Hoe dan ook, als ik bij haar op bezoek kwam in dat kale gymnastieklokaal in Heechterp, had ze vaak operamuziek op staan. Is Paverotti dood? vroeg ik dan. Antonia hield van het pathetische, waar wij als kille noordelingen in Friesland niet het patent op hebben. Zij zocht het uiterste, waar wij zeggen: doe maar gewoon. ‘Ik wil het onmogelijke mogelijk maken,’ heeft ze me ooit eens gezegd. Daarmee verwoordde ze misschien wel de essentie van haar werk.

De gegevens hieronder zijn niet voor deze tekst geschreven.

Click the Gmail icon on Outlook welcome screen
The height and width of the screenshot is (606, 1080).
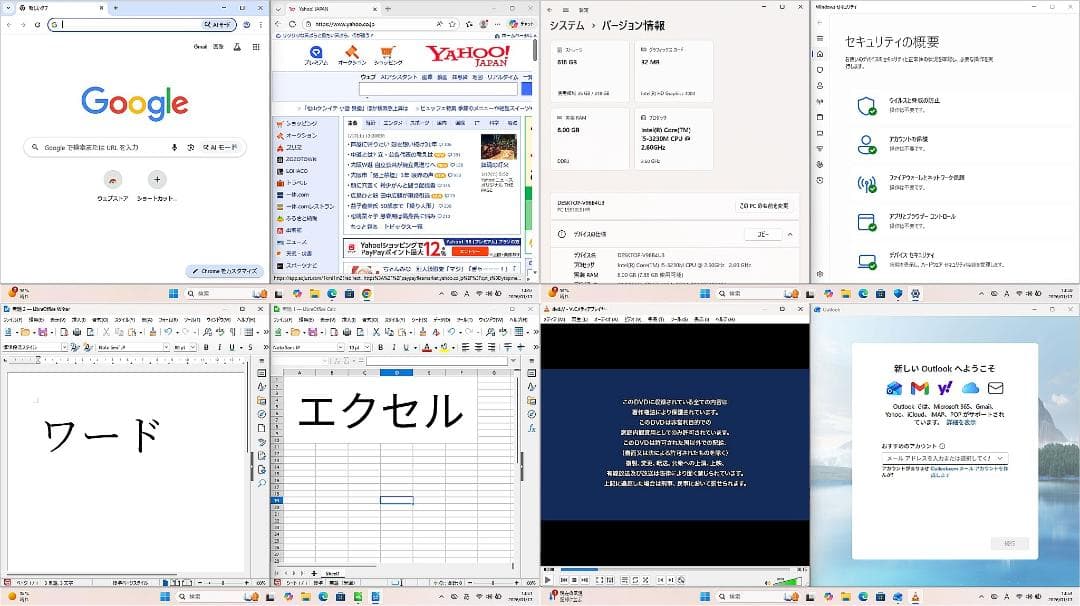pyautogui.click(x=920, y=387)
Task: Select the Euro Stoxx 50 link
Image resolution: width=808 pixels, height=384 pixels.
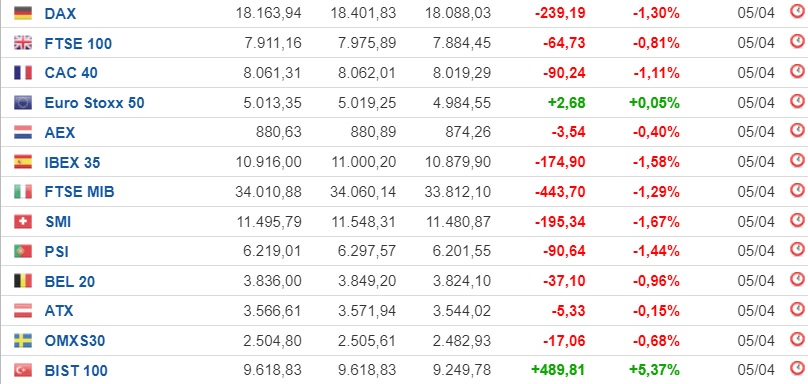Action: coord(94,103)
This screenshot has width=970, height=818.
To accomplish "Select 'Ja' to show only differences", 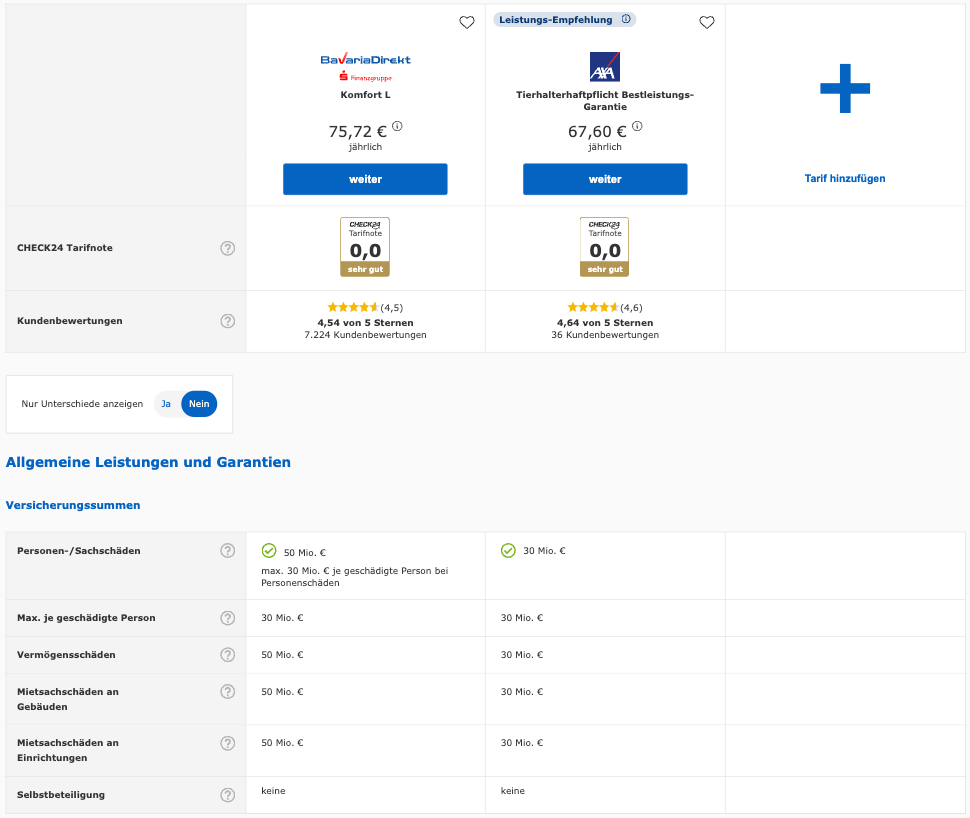I will coord(166,404).
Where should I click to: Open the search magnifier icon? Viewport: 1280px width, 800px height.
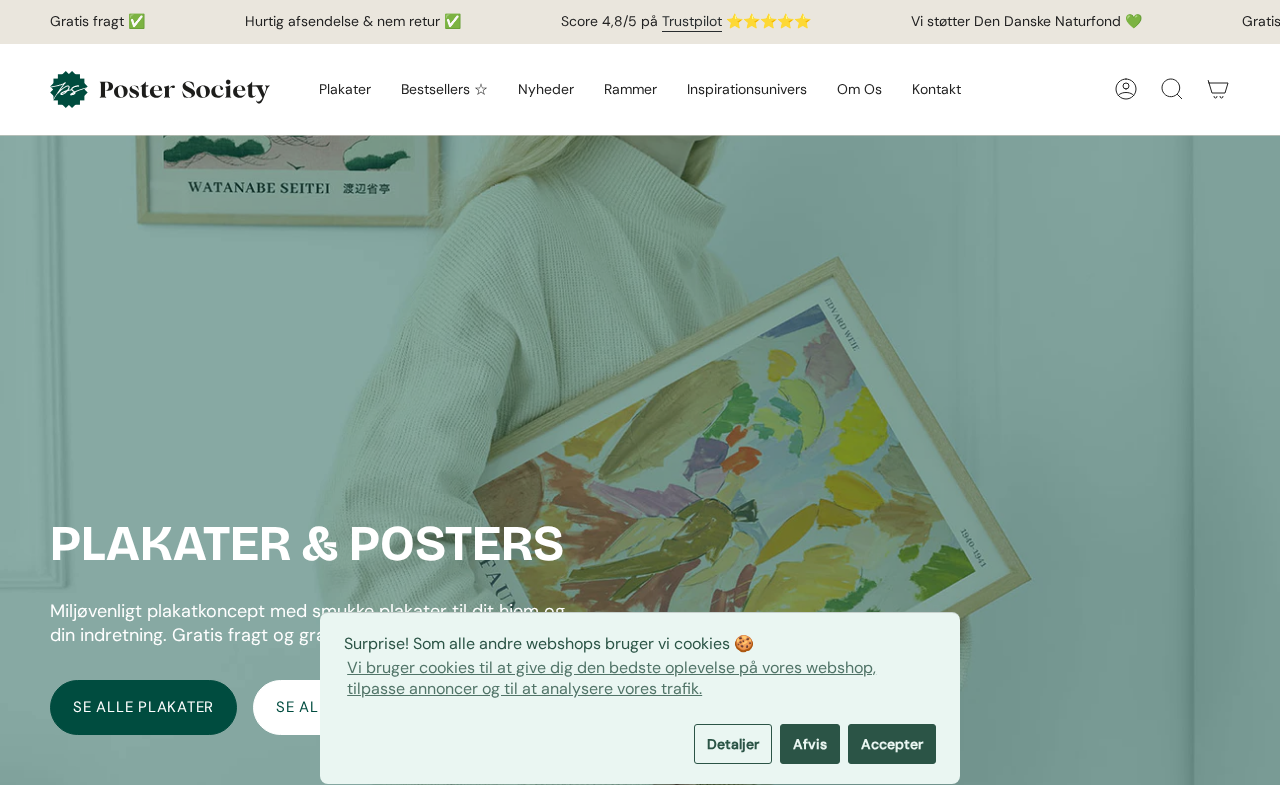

Het was een aanhoudend gevecht om tot het uiterste te gaan, en zo mogelijk daaraan voorbij. Dat deed ze in gewaagde experimenten met het medium grafiek, door het hanteren van uitzonderlijke formaten. Het papier werd gescheurd, ingekerfd of open gekrast. Een heel schilderij kon zelfs in tweeën worden gebroken. Het mogelijk maken van het onmogelijke was vaak ook een gevecht tegen de uitputting, niet alleen van haarzelf, maar van de uitdrukkingsmiddelen waarmee het gevecht werd aangegaan.
In de roerige jaren tachtig, toen het zogeheten ‘wilde schilderen’ en de kunst van Jonge Italianen en Jonge Duitsers de internationale kunstscene overspoelde, vond zij een onvermoede middenweg tussen de extreme vereenvoudiging van de vorm en de extreme expressie van het handschrift. Juist dat oude medium van de grafiek wees haar daarbij de weg. In die ambachtelijke uitdrukkingsvorm, waarin het beeld met voorbedachte rade en met uiterste precisie op het papier wordt geperst, wist zij voor haar heftige emoties een uitweg te vinden, als het bloed dat kroop waar het niet gaan kon.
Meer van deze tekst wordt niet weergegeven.